### Your assignment
Retype, character for character, the line containing "Viewport: 338px width, 176px" along with each line after it through the end of the data, and only those.

Pixel coordinate grounding data:
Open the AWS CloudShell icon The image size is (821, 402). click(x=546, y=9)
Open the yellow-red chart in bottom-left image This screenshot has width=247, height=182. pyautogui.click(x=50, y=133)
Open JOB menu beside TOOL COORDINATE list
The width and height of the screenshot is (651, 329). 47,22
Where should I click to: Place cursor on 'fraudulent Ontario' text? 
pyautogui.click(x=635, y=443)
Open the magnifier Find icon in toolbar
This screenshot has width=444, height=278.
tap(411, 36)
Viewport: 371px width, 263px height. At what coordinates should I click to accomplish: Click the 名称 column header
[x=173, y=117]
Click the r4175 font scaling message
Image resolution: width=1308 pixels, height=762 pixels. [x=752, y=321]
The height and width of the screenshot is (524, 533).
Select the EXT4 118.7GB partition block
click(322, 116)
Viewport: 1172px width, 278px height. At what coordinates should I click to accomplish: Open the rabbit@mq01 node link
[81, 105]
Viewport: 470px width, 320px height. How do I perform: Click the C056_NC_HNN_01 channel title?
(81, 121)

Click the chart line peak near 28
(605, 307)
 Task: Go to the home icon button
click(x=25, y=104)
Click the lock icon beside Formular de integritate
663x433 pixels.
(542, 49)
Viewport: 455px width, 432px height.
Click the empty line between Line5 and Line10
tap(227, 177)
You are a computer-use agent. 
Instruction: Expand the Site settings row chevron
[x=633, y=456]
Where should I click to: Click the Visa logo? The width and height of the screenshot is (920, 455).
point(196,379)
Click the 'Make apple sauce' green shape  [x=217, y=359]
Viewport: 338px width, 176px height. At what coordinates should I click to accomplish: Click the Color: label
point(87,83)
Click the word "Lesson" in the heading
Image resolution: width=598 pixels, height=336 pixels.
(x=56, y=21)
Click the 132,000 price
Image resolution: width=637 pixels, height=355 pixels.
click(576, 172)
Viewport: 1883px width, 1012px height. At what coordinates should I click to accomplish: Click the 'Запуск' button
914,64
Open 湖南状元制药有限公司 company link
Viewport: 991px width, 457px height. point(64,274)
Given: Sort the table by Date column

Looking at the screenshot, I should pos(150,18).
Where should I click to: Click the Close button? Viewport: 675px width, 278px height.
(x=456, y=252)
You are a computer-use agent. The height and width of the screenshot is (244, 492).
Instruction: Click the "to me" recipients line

### Task output
Viewport: 338px width, 176px height. At what coordinates should I click to accomplish: Click the Color: label
point(87,83)
Click the word "Lesson" in the heading
Image resolution: width=598 pixels, height=336 pixels.
(x=56, y=21)
Click the 132,000 price
Image resolution: width=637 pixels, height=355 pixels.
click(576, 172)
Viewport: 1883px width, 1012px height. At what coordinates should I click to accomplish: Click the 'Запуск' button
914,64
Open 湖南状元制药有限公司 company link
Viewport: 991px width, 457px height. point(64,274)
Given: Sort the table by Date column

Looking at the screenshot, I should pos(150,18).
Where should I click to: Click the Close button? Viewport: 675px width, 278px height.
(x=456, y=252)
You are a computer-use agent. The height and width of the screenshot is (244, 492).
Instruction: Click the "to me" recipients line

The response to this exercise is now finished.